Continuous Pretraining

What is Continuous Pretraining?

Overview

Continuous Pretraining involves training your language model on custom text data to fit specific needs better. Consider this when the general model lacks exposure to your domain or to fine-tune responses in a targeted area.

When to Consider Pretraining

Custom Text Data

Pretraining is essential when using text data the general model has not encountered. This process helps adapt the language model to your needs, ensuring it can generate responses that fit your target domain.

By pretraining on your text data, you tailor the model's responses to be more accurate and relevant to your context. This means the model becomes better at understanding and generating text matching your domain-specific requirements.

Token Requirement

Continuous Pretraining in Arcee involves training the model on new text data that extends beyond the information found in general models.

A key factor for Continuous Pretraining is the amount of text data. Using more than 100 million tokens, approximately 25 million words is generally recommended. This threshold ensures the model receives enough new information to improve its performance.

Make Sure You Have Enough Data

For effective pretraining, ensure you have at least 100 million tokens (about 25 million words) of text data. Insufficient data can lead to poor model performance and unreliable results.

RAG Index Consideration

A large Retrieval-Augmented Generation (RAG) index can significantly influence the decision to perform Continuous Pretraining. This is because an extensive RAG index usually indicates a substantial amount of domain-specific information is available to enhance your language models.

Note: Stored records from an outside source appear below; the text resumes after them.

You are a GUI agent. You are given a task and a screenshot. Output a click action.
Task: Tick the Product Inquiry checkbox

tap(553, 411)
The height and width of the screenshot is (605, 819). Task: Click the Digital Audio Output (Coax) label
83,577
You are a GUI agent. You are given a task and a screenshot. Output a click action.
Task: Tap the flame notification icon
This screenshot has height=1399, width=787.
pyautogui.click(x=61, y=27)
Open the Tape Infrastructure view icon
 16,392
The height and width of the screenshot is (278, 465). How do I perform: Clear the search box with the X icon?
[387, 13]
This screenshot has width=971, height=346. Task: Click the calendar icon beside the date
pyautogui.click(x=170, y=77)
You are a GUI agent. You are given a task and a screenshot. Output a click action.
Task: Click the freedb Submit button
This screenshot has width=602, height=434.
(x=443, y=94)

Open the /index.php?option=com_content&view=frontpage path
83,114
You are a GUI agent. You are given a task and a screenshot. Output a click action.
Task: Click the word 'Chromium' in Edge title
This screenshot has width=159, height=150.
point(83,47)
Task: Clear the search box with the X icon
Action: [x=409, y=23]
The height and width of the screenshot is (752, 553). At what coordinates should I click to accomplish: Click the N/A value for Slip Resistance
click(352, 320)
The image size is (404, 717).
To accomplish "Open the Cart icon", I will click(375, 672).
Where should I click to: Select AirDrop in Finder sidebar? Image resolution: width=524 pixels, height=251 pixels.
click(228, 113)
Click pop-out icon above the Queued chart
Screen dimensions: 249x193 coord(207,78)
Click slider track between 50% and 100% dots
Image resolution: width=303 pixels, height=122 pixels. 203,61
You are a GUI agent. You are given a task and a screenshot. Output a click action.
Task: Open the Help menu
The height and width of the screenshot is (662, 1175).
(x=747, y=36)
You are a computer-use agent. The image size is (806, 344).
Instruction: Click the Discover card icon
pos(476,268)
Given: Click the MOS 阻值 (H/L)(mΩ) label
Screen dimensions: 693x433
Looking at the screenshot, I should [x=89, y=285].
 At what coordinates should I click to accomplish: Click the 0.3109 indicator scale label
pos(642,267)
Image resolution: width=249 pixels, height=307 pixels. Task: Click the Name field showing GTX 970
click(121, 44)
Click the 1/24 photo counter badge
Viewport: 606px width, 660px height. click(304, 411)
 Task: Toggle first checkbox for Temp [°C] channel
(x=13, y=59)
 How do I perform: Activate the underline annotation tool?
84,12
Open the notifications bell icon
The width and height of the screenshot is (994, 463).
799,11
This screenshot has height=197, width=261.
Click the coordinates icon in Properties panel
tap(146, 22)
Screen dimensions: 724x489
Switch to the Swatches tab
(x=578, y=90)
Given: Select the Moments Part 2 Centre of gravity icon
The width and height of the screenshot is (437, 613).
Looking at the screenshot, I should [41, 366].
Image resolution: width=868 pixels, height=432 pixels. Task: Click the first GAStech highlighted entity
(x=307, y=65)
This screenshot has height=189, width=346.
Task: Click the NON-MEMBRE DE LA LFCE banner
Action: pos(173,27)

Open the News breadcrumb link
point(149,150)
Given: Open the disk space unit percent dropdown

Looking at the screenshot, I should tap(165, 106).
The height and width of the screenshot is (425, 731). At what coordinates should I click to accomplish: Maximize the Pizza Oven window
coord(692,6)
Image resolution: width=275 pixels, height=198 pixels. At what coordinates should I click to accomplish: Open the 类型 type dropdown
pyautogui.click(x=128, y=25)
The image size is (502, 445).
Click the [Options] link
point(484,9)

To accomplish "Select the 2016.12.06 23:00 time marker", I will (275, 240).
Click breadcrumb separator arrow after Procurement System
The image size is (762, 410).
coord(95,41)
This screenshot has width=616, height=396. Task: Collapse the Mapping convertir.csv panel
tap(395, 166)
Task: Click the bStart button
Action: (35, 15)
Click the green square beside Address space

Even if you have a large RAG index, Continuous Pretraining can still be beneficial to better align the model with the specific knowledge in the index. This improves the model's ability to generate relevant and accurate responses based on retrieved information. It may also reduce the amount of data retrieved from the RAG index and injected into the prompt, which may help reduce latency and RAG costs.

Additionally, merging the pretrained model back into the general chat checkpoint helps integrate the new domain-specific knowledge with the general capabilities of the model. This ensures the model can handle a broader range of topics while finely tuning to your domain.

Frequently Asked Questions

  • Continuous pretraining generally requires more than 100 million text data tokens, approximately 25 million words.

  • Avoid pretraining if you do not have enough unique and relevant data or if the general model already performs well on your tasks. Also, if your project does not involve domain-specific adaptations, pretraining may not be necessary.

  • RAG is a technique that uses a retrieval system to fetch relevant documents or text passages to augment and enhance the generation of responses by a language model. When you have large retrieval indices, it is better to continuously pretrain.

  • On Arcee, you can merge models by combining the parameters of the two language models. This process helps extend the pretrained checkpoint with additional knowledge from another model.